When Apple first introduced the tablet with the highest resolution on the market, the company stated that the text on this display is even sharper than the printed version.
Compared to the previous model, the new iPad doubled its resolution, going from 1,024 x 768 to 2,048 x 1,536. Consequently, every text or image on this display is "incredibly razor sharp"
But now, the guys at Ars Technica have asked themselves if this is not overkill for the users interested in getting the best reading experience.
"Not everyone has 20/20 vision, holding the iPad further away than recommended nullifies the benefits of the detail," writes Cesar Torres. When it comes to actually reading, the excessive detail does not matter all that much.

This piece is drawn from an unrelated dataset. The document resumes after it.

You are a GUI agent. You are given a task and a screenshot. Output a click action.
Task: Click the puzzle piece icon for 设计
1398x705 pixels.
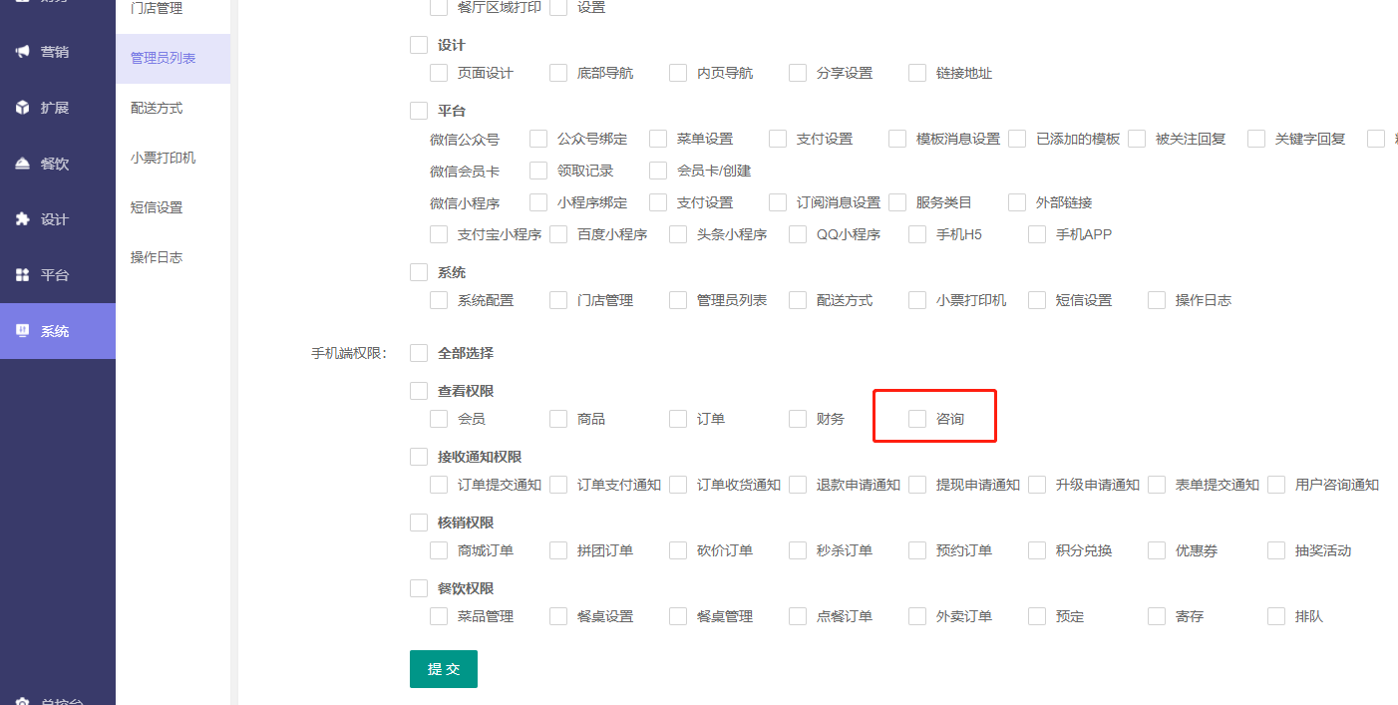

On the other hand, Amazon developed its own technology to make the reading experience more enjoyable and has integrated this into the Kindle Fire. The latest member of the Kindle family has a 6in screen, with a resolution of 600 x 800.
The Amazon tablet device uses the so-called e-ink technology, which is based on microcapsules of ink that are embedded into the display.
According to Dr. Raymond Soneira, president of DisplayMate Technologies "the e-ink displays have a natural anti-aliasing that eliminates the jaggies that are annoying at lower resolutions."
With a weight at almost a quarter of the new iPad's and a 180 degree viewing angle, Kindle Fire could be a better choice for users interested in only a good reading experience - instead of a detailed one.